### Task brief
Below are records to repeat exactly; copy them without the pictures.

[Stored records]
------------------------------

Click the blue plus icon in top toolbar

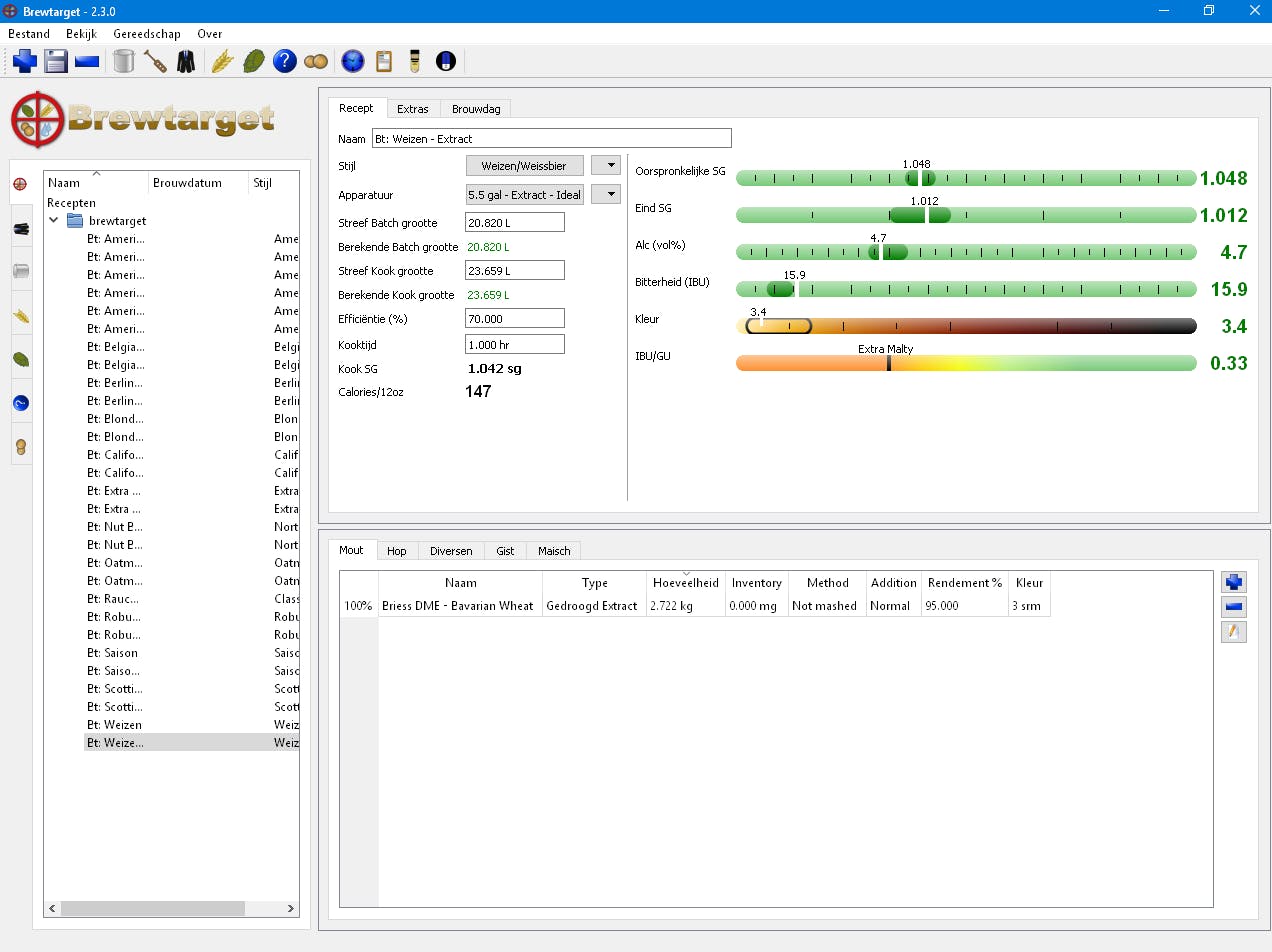click(x=25, y=62)
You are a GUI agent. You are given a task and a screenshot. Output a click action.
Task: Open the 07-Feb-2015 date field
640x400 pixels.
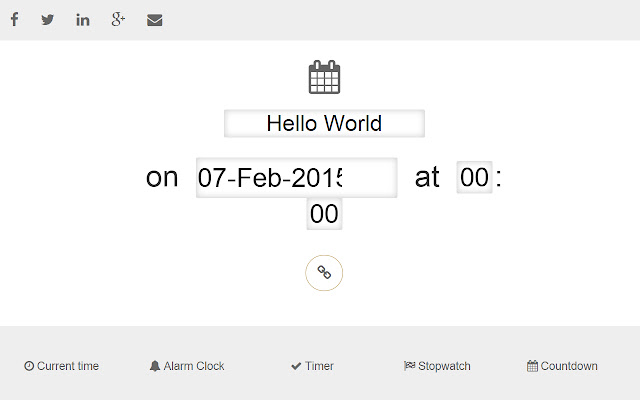296,178
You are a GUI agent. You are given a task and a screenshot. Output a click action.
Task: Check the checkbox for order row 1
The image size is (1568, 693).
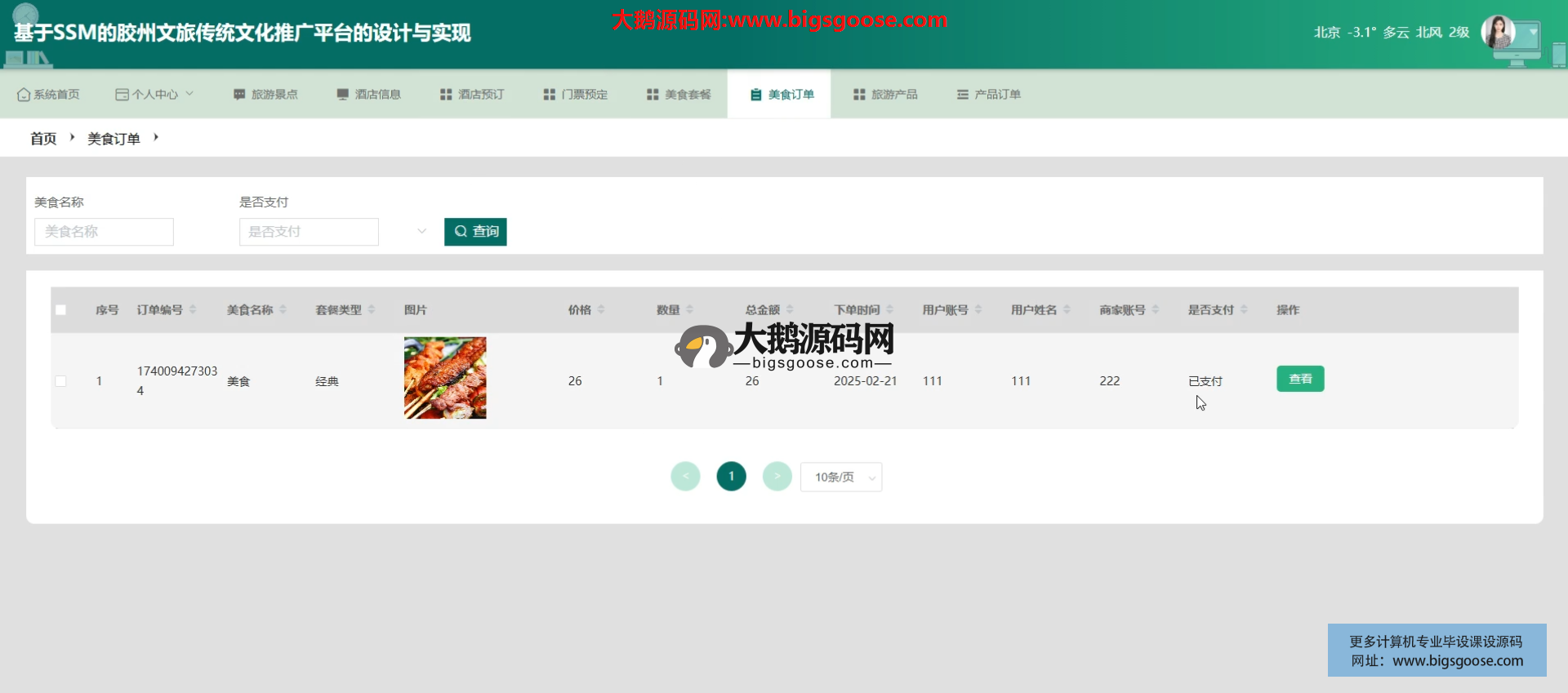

------------------------------

### Written response
Click the blue plus icon in top toolbar

click(x=25, y=62)
You are a GUI agent. You are given a task and a screenshot. Output a click action.
Task: Open the 07-Feb-2015 date field
640x400 pixels.
296,178
You are a GUI agent. You are given a task and a screenshot. Output a click action.
Task: Check the checkbox for order row 1
The image size is (1568, 693).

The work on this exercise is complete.